Your child support order will likely contain an order for income withholding, which orders your employer to withhold some of your pay and send it directly to the state to apply to your child support obligations. The Alabama Child Support Payment Center receives these payments. Then, depending on the type of case, payments are sent to either the Alabama Department of Human Resources or the Alabama Central Disbursement Division for distribution to the appropriate person.

Enforcement Options

Alabama and federal laws provide several methods for collecting child support payments if they are not correctly paid by the noncustodial parent. In addition to income withholding, these methods include negative reports to credit bureaus, deducting payments from federal or state income tax refunds, revoking the non-custodial parent’s passport, liens against bank accounts or property, and revoking the noncustodial parent’s driver's license.
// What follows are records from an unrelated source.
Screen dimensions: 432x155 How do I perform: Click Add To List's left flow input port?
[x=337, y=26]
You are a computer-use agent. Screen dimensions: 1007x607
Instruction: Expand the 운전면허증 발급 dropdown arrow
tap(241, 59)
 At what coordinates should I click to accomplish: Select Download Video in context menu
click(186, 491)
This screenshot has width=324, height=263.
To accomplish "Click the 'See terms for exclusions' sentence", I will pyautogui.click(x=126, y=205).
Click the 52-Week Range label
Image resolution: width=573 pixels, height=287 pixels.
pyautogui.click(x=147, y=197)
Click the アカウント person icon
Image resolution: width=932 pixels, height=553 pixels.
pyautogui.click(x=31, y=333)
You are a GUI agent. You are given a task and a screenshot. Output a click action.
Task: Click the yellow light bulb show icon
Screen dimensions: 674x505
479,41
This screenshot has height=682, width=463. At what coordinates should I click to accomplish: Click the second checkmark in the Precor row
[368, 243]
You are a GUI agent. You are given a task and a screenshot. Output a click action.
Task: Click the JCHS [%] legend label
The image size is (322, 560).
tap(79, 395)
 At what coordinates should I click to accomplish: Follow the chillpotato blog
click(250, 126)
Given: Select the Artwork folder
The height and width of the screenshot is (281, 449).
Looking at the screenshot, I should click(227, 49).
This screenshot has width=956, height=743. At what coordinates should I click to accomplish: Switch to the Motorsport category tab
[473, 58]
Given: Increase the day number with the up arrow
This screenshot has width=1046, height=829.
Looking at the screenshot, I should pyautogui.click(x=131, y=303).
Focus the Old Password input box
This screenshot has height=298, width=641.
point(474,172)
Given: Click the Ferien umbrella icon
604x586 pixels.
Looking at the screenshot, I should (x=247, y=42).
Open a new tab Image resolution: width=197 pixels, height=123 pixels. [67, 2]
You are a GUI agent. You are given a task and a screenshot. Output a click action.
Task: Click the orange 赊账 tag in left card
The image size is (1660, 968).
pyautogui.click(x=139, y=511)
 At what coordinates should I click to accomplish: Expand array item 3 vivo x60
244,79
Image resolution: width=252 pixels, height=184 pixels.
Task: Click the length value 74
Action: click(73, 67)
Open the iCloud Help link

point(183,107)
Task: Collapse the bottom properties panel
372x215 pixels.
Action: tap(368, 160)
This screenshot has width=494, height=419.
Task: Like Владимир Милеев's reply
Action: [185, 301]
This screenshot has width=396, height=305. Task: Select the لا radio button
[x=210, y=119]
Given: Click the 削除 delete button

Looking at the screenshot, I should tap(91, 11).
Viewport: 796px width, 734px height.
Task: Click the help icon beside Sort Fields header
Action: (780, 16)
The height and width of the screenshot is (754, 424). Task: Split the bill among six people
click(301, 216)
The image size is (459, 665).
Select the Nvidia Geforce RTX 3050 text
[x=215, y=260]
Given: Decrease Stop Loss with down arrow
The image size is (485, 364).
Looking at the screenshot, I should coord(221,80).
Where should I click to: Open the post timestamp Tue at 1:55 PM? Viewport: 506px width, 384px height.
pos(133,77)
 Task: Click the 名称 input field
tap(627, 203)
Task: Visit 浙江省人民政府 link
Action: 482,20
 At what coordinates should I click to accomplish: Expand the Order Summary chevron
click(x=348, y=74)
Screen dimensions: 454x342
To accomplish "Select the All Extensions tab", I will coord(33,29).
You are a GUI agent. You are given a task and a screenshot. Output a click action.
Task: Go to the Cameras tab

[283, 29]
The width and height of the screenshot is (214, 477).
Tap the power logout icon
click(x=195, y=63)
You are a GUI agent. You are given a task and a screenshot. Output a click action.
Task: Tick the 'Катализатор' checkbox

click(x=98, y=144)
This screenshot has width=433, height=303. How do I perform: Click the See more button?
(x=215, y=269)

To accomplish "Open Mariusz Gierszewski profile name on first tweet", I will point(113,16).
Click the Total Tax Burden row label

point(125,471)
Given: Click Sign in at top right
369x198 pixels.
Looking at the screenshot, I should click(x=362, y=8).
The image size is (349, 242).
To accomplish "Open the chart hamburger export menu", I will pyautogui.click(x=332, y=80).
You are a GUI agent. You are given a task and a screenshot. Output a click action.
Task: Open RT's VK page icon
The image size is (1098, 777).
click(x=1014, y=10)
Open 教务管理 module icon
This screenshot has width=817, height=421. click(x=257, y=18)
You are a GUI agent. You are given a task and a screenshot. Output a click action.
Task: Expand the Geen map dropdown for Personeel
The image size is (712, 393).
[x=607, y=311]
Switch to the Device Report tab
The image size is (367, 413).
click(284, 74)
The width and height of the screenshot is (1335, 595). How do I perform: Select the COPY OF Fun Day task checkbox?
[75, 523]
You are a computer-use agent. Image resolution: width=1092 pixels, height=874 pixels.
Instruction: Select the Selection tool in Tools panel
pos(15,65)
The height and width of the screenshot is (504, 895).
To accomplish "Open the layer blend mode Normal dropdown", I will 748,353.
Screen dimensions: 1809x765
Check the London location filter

In certain cases, the noncustodial parent could be criminally prosecuted or forced by the Internal Revenue Service to pay.

Modifying Child Support

Your child support payments may be modified if there is a substantial and continuing change in your circumstances. For example, if you lose your job, have additional children or receive a significant raise, your child support payments could change. The court considers a change to be substantial and continuing if there is a 10 percent or more difference between your existing payments and what the payment would be if Alabama’s guidelines were applied to your current situation. However, the court has a great deal of discretion when it comes to modifying child support payments — it could order modification if there is not a 10 percent difference or deny modification when there is more than 10 percent difference.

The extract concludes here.